The Critical Drinker's YouTube profile picture, which is a drawing of his fictionalized persona as an alcoholic, which he uses to review movies.

Jordan created his YouTube channel in 2006 under the name "jacktaylor83". Jordan began producing videos for the website in the 2010s, before then publishing movie reviews on his channel, which was re-named to "The Critical Drinker". After posting three videos in 2012, the channel went inactive until Jordan started uploading more consistently in 2018.

Many of his critiques are focused on identity politics and plot inconsistencies in modern films.
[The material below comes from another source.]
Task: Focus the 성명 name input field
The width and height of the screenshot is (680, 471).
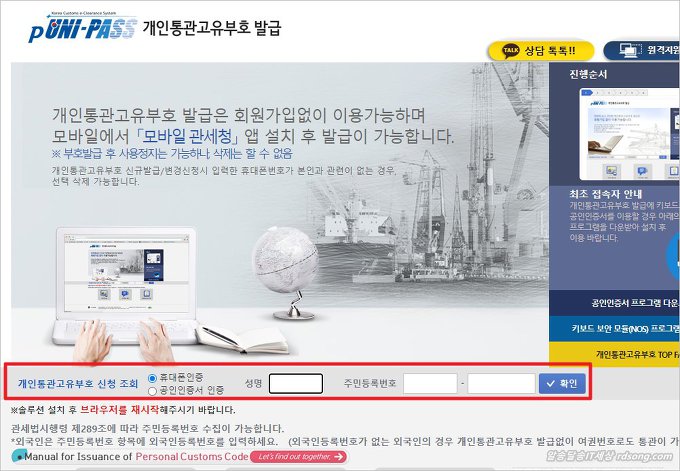Action: pos(296,384)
According to him, a number of such movies have at times prioritized the promotion of leftist ideologies at the cost of effective storytelling. Jordan occasionally makes videos showing positive examples of Hollywood films. Most of his videos are narrated by his humorous "drinker" persona, which Die Welt described as "an exaggerated version of" Jordan himself.
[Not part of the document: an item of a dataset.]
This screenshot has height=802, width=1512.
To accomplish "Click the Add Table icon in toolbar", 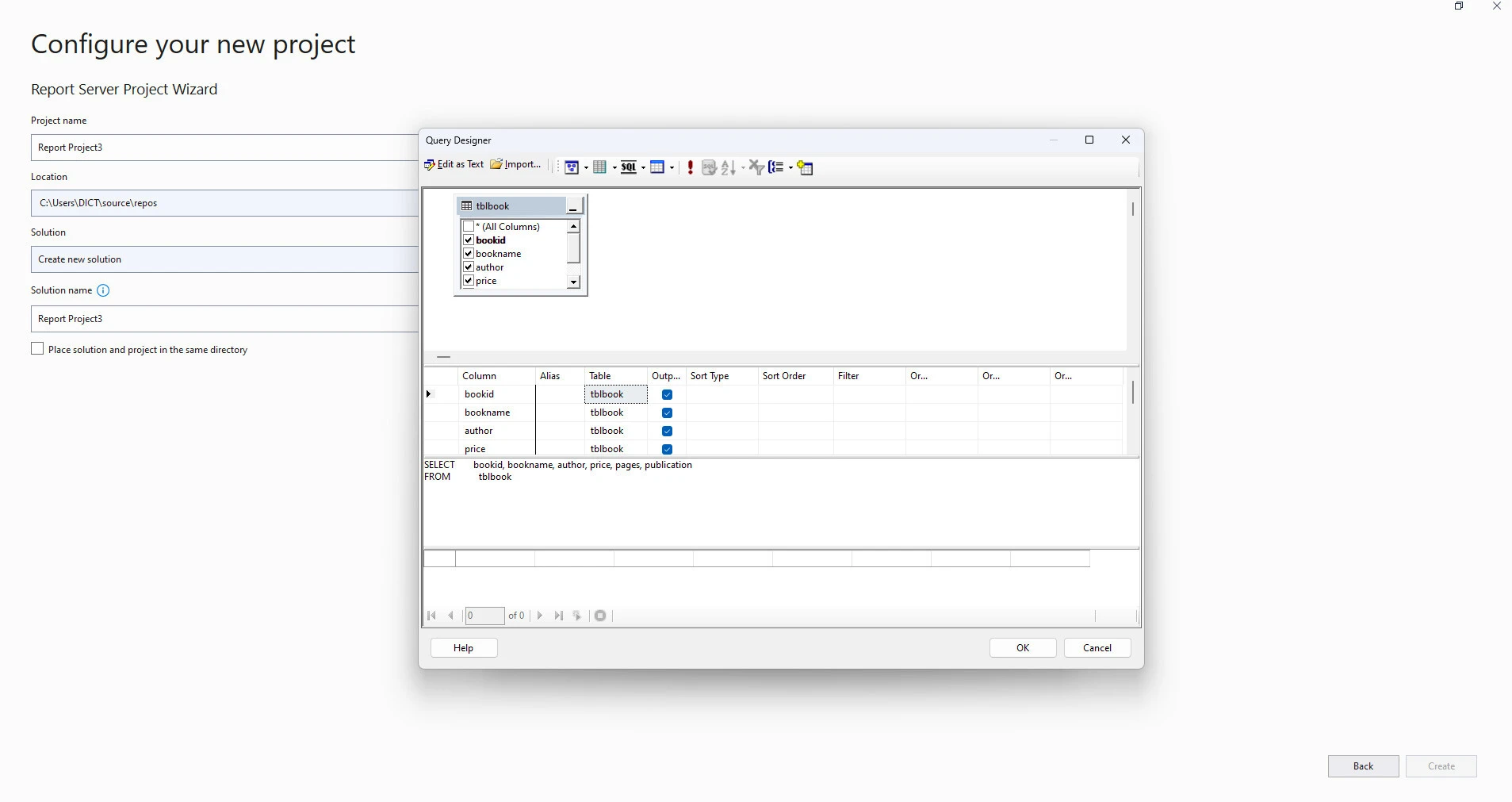I will (806, 167).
Jordan has criticized movies such as Captain Marvel and the Star Wars Sequels for their feminist messaging and portrayal of men. His review of Captain Marvel, in which he played his persona for the first time, caused his channel to grow substantially. His review of Ghostbusters (2016) also gained popularity on the platform.

According to Matt Dinniman, Jordan collaborated with the third book of the Dungeon Crawler Carl series. Dinniman later wrote in 2025, as an adaptation of the books was being produced, that he regretted Jordan's participation in the project. Jordan responded on social media that he found Dinniman's response "interesting since he was VERY excited to work with me and claimed to be a big fan when it benefited him".
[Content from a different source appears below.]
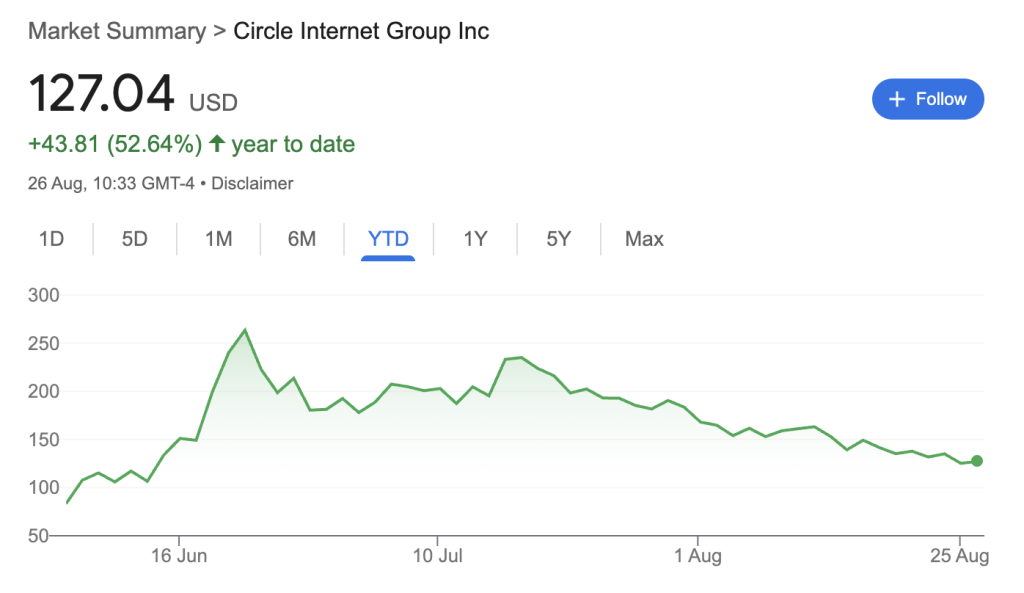Follow Circle Internet Group stock
1024x593 pixels.
pyautogui.click(x=928, y=99)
Jordan runs the Critical Drinker podcast on YouTube. During a conversation with Project Hail Mary author Andy Weir, Jordan praised the movie adaptation of the book as a quality science fiction film that appeals to a modern audience that grew up with Star Trek. During the conversation, Jordan defended the position that Paramount should remove all modern Star Trek shows, from Enterprise to Starfleet Academy, from the franchise's canon. As of 2026, his channel has over 2.5 million subscribers.

=== 2012–2022: Author ===
Jordan has written and published a total eleven novels. His first novel was Redemption from 2012, and his latest being Dark Harvest from 2022. He's best known for creating the Ryan Drake series which is about a man named Drake who is recruited into the CIA as part of an elite covert team discovers his commanding officer has gone rogue. Jordan would release nine installments in the series. Adrian Magson described Jordan's debut as an action-packed "roller-coaster". Myles McWeeney said on the Irish Independent that the novel was "a thrill-a-minute adventure with likeable and well-drawn central characters". His novel Redemption was nominated for the McIlvanney Prize. Novelist Linda Wilson wrote on Crime Review about Jordan's third novel Betrayal that "If you like your thrillers fast, complex and realistic, you’ll feel at home here." She has compared his writing style to Matt Hilton's and Sean Black's.

==== Film adaptation ====
In 2022, Jordan started a Kickstarter crowdfunded campaign to make Rogue Elements: A Ryan Drake Story, a short action thriller movie based on the Ryan Drake series. The campaign was funded by 5,212 backers who pledge a total of £303,339 for the production. Filming began in 2023, in Peterborough. It was directed by Travis Grant and was co-written by Grant and Jordan. The film was released in 2024. Rogue Elements received a negative review from Kieran Freemantle of Pop Culture Maniacs, saying while it was good for a low-budget action film, It was "no better than a Steven Seagal straight-to-DVD film." Freemantle also points out the irony that while Jordan criticizes the "girl boss" and feminist messages in Hollywood films, he is shot in the head by a woman during his own cameo appearance. After the films release, Jordan made a video about the production of Rogue Elements and defended criticisms levelled against the film.

== Views ==
Politically, Jordan has been described in many sources as being on the right. On his YouTube channel, he discusses media from a reactionary perspective, critiquing what he describes as woke elements in films.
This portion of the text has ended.